Use representative topics and client behavior. Include large partitions, small messages, high-throughput producers, tail consumers, slow consumers, replay jobs, and retention cleanup. Run the test long enough to observe object count growth, cache churn, compaction behavior, and storage-node background work.
The PoC should include three categories of gates. The first is correctness: no acknowledged data loss, no offset inconsistency, no missing remote segments, and predictable recovery after interruption. The second is performance: produce latency, fetch latency, replay throughput, and recovery time stay inside the target envelope. The third is operability: metrics, logs, alerts, and runbooks let the team identify bottlenecks without guessing.
Run fault injection after the steady-state test, not before it. Kill brokers. Restart object-store gateways. Interrupt network paths. Force cache cold starts. Trigger object-store rebuild if the platform supports a controlled test. Then rerun replay and ingest together. Many architectures pass isolated tests and fail when recovery and workload pressure overlap.
Where AutoMQ Fits
The private cloud conclusion is not that every Kafka platform should immediately move to object storage. The conclusion is narrower and more useful: if retained Kafka data should stop being anchored to broker-local disks, the storage layer must be designed as part of Kafka rather than bolted on as a bucket.
AutoMQ follows that shared-storage direction. It is a Kafka-compatible streaming platform that separates compute from storage and uses S3-compatible object storage as the durable shared storage substrate. In private cloud or data center deployments, that means the object store can support Kafka-compatible brokers without turning every broker lifecycle event into retained-log migration.
That architecture still depends on validation. S3-compatible storage must meet the required API, latency, throughput, consistency, failure-domain, observability, and cost envelope. The difference is that the design starts from shared storage as a first-class Kafka substrate rather than treating object storage only as a downstream archive.
If your private cloud team is evaluating this path, the right next step is not a generic object-store benchmark. Build a Kafka workload PoC around your own retention, replay, failover, and operational goals, then compare sink, tiered storage, and shared storage modes on the same evidence.
References
- Apache Kafka Tiered Storage documentation
- KIP-405: Kafka Tiered Storage
- Amazon S3 data consistency model
- AutoMQ architecture overview
FAQ
Is S3-compatible storage the same as AWS S3 for Kafka?

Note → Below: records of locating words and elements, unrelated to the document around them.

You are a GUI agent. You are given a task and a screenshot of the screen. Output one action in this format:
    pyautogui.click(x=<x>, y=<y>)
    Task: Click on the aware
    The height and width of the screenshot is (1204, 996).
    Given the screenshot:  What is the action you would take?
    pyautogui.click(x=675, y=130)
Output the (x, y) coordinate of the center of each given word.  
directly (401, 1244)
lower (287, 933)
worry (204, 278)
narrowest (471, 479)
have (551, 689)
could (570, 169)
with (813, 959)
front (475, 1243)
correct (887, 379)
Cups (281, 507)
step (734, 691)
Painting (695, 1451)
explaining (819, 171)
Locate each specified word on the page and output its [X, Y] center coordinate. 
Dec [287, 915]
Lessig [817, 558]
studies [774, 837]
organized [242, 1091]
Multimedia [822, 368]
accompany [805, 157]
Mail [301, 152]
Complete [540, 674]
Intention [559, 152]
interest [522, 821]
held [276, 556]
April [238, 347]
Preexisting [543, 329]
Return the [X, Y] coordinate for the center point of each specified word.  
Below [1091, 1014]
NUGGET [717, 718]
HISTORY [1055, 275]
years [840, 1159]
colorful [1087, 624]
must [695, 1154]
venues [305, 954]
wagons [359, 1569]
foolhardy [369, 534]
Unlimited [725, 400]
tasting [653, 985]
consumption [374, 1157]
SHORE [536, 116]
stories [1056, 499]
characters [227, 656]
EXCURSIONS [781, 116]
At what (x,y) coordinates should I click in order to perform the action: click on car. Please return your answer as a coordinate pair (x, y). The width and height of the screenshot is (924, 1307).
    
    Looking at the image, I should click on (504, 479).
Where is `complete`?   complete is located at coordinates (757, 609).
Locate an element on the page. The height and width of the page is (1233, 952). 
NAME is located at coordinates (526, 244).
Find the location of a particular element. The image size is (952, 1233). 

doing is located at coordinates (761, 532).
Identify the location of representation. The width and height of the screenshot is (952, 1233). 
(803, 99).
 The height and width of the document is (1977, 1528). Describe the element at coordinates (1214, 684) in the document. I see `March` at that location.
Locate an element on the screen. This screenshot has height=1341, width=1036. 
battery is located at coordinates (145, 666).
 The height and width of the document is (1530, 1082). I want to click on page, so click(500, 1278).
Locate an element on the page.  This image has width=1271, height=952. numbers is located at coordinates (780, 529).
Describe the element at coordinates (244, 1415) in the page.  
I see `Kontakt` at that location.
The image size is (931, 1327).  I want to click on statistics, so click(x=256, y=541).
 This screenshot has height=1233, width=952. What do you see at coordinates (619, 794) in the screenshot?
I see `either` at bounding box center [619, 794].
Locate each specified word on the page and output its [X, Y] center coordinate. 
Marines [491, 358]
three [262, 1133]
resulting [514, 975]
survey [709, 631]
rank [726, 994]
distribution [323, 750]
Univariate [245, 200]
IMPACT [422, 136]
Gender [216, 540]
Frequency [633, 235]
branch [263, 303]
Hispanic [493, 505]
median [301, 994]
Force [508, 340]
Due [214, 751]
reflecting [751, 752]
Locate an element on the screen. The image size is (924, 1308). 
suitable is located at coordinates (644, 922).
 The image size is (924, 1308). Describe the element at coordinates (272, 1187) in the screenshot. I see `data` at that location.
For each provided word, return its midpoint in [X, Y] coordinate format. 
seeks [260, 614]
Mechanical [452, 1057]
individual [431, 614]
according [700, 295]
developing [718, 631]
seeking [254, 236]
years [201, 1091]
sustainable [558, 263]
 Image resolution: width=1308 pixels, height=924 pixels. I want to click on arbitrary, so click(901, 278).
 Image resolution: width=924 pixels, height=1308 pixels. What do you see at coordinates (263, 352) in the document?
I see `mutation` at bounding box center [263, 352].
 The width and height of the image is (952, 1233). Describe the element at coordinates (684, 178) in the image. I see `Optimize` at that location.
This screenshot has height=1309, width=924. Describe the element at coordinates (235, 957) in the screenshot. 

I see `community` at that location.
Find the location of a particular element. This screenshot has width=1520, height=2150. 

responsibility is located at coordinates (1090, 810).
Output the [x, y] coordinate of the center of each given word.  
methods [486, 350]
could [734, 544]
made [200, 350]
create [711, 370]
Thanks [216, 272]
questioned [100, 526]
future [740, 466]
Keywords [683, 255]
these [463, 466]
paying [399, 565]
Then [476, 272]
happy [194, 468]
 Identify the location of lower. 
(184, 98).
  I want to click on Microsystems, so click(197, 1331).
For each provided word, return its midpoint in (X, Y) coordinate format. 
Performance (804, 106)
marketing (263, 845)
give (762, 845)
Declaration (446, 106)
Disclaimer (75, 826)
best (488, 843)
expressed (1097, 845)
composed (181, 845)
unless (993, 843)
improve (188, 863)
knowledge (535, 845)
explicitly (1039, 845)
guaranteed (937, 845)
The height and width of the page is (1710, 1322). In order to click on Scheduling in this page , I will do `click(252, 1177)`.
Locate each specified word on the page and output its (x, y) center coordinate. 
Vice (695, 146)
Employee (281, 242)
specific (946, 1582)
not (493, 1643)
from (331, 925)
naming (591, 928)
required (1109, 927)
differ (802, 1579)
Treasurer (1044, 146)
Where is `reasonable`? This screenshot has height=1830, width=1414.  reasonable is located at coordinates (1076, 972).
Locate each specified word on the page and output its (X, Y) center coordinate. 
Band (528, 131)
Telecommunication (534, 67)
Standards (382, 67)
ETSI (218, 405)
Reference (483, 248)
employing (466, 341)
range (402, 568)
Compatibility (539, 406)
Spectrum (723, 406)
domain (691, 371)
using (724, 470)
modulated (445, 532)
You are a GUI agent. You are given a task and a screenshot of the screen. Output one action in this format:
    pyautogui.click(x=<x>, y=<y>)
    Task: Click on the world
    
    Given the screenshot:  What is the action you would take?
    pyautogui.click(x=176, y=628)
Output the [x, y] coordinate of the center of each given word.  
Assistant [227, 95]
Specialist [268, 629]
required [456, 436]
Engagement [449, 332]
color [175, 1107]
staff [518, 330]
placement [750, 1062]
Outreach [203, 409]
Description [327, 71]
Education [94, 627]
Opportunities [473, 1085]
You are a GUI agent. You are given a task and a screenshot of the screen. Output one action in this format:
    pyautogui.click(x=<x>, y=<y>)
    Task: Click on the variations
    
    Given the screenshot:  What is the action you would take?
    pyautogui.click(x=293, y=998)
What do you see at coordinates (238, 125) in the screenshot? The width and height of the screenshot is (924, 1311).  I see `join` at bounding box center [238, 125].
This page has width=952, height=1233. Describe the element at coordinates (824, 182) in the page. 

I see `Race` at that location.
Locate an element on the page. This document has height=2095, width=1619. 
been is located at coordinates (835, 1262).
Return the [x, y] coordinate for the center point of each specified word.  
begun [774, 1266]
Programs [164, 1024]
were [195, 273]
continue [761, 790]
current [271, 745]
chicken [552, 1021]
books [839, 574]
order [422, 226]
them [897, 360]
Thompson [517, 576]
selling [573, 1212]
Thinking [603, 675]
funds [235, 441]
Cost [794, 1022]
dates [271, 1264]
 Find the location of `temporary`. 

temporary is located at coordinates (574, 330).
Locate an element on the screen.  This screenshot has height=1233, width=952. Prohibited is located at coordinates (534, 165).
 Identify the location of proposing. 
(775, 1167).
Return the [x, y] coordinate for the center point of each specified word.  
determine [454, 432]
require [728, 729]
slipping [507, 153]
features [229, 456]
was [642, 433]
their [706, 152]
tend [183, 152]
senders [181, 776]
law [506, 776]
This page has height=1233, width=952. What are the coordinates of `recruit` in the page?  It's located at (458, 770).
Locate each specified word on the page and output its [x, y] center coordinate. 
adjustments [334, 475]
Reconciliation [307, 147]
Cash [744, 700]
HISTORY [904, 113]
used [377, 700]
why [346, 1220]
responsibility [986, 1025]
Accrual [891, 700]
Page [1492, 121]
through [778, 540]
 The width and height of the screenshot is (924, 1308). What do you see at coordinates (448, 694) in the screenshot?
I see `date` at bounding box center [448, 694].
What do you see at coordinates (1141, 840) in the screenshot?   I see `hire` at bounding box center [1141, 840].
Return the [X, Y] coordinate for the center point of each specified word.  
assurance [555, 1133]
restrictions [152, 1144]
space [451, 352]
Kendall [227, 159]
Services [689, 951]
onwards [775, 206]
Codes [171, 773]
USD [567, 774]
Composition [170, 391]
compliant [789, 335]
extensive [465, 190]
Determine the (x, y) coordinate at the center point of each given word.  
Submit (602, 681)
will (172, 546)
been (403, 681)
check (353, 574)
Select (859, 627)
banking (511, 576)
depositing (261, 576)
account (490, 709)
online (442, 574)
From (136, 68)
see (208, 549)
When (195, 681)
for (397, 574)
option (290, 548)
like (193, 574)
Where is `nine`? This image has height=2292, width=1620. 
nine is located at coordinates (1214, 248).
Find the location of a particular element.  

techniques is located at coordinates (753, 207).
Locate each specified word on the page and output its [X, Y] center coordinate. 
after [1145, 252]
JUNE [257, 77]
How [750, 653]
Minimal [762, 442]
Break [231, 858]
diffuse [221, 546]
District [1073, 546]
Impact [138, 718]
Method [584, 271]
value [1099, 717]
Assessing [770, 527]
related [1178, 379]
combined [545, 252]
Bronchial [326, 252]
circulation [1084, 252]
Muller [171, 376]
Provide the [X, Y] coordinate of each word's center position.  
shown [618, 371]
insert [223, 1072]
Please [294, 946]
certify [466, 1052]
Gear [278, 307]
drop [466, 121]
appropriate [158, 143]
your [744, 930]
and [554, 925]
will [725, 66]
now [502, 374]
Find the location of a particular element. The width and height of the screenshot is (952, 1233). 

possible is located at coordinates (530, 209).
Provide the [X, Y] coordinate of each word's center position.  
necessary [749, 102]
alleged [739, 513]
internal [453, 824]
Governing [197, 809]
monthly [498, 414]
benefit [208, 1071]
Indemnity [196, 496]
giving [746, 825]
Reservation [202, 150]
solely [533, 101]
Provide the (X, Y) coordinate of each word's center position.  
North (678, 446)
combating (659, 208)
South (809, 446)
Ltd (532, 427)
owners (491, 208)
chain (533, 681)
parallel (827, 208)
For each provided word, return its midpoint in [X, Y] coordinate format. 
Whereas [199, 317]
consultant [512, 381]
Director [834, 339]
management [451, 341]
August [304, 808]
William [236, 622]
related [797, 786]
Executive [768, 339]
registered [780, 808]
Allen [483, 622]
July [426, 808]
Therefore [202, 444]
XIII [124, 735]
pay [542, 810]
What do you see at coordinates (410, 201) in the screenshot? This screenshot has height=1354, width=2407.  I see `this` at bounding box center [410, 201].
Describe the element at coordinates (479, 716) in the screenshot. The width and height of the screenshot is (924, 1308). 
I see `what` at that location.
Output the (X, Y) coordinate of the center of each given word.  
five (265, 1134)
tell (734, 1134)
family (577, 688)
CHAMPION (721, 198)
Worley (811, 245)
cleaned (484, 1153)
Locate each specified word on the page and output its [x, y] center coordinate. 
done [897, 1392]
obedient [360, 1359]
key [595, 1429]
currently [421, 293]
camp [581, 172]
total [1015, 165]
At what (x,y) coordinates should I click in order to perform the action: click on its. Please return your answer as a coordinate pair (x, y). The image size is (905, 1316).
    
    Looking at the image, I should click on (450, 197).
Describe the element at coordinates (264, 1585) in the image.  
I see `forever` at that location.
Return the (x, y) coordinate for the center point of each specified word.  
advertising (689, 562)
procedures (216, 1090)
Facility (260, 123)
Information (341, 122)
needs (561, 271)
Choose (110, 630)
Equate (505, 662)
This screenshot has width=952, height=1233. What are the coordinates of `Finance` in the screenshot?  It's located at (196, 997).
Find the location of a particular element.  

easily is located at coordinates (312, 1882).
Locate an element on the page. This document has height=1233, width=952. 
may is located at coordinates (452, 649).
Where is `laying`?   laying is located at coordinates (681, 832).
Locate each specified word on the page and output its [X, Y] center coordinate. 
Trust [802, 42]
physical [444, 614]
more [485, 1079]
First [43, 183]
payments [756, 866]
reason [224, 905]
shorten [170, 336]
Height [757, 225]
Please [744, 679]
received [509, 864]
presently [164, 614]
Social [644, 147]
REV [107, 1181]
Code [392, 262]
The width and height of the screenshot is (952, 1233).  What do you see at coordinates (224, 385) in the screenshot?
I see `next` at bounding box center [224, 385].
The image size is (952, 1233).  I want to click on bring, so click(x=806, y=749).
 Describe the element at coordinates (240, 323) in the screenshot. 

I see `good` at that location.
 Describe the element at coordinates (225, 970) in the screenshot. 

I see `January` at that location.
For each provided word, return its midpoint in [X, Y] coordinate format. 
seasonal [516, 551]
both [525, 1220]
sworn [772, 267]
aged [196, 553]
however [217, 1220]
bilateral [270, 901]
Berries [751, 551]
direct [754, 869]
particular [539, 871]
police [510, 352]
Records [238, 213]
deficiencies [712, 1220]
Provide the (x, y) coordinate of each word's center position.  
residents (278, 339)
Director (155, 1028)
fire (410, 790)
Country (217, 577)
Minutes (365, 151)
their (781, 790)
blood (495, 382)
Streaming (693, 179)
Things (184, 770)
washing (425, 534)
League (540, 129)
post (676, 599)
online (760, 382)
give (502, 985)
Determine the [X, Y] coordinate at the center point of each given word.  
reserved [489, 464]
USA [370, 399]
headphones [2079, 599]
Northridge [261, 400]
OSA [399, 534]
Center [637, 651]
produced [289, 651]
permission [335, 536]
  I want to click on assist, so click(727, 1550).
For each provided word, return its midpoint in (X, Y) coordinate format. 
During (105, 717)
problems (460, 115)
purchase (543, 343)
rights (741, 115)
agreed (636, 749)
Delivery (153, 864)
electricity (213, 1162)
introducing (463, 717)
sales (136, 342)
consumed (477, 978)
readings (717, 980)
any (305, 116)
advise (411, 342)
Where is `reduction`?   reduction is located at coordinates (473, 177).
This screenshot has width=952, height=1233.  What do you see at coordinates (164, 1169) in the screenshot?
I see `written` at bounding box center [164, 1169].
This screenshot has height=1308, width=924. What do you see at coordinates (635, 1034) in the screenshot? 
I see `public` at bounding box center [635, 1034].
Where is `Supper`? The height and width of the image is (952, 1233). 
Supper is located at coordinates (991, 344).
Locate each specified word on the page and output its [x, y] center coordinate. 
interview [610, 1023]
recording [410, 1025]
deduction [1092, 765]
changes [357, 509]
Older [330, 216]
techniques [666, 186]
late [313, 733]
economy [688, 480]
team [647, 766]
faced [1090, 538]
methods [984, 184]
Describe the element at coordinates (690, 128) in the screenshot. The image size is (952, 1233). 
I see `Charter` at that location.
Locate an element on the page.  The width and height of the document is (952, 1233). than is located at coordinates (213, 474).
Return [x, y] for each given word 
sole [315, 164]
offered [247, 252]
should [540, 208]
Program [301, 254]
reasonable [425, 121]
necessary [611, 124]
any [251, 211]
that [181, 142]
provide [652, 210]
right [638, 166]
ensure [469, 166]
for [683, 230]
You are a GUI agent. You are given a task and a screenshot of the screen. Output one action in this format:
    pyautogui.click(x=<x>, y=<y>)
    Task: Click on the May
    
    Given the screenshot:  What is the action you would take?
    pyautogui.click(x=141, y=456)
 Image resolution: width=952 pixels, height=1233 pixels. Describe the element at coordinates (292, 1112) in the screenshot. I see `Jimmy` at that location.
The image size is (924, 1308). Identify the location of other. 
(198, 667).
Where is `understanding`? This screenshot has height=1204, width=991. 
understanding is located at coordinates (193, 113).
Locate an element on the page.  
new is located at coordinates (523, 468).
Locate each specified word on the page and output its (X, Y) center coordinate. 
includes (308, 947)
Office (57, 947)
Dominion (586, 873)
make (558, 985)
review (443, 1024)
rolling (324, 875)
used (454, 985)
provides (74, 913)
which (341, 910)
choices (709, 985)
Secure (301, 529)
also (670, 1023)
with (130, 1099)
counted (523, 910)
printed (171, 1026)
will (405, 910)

No. S3-compatible storage usually means the API resembles Amazon S3, but Kafka also depends on latency, consistency, throttling, metadata visibility, failure behavior, and observability. Those properties vary by private cloud implementation and must be tested.
When is object storage a sink rather than Kafka storage?
It is a sink when Kafka Connect or an application consumes Kafka records and writes them to object storage for analytics, archival, or lake ingestion. Kafka still relies on broker storage for its own log durability.
How is tiered storage different from shared storage?
Tiered storage keeps recent data on broker-local storage and moves older completed segments to remote storage. Shared storage uses object storage as the durable substrate behind Kafka-compatible brokers, so retained data is less tied to individual broker disks.
What should a private cloud Kafka PoC measure first?
Measure producer acknowledgment latency, tail consumer latency, replay throughput, object request behavior, cache hit ratio, recovery after broker loss, object-store endpoint failure, and whether operators can correlate Kafka symptoms with object-store metrics.
Where does AutoMQ fit in S3-compatible Kafka architecture?
AutoMQ is a Kafka-compatible shared storage architecture that uses S3-compatible object storage as the durable storage substrate. It is relevant when teams want Kafka semantics while reducing the operational coupling between brokers and retained local log data.